若き日の恋を経て

と、言っても私の思い出を語るのではなく・・・

ピアノの魔術師と称された22歳の若きフランツ・リストは、社交界の花・マリ―・ダグー夫人と互いに魅かれあい、2年後にはスイスに駆け落ちします。(そして二人の間の娘は後にワーグナーの妻になると言うドラマのような現実!)

 

リストはその地での印象を30歳の時、19曲からなる「旅人のアルバム」として出版、その後、また10数年を経て、曲を推敲し、新たな作品も加え全9曲の「巡礼の年報」(第1年・スイス)のタイトルで世に出しました。

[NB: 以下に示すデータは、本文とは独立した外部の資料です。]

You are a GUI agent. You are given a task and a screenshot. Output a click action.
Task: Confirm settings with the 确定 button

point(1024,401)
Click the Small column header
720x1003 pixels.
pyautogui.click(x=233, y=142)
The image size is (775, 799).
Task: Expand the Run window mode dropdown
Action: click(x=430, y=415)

この時には二人の関係はすっかり終わっていたとか・・・

 

加えられた曲の一つが、この「嵐」。

スイスに馴染みの深いイギリスの詩人・バイロンがスイスの嵐をうたった詩を源泉として、音楽で見事な描写を成し遂げました。

リスト・45歳、作曲家としても巨匠の域、ピアノの技巧面もすさまじいものがあります。

表現の手段として、求める音量を現わす記号ひとつをとっても、f(フォルテ:強く)、ff(フォルティッシモ:大変強く)、fff(フォルティッシッシモ:ffより更に強く)といった激しさ。オクターブの連続で一層迫力が増します!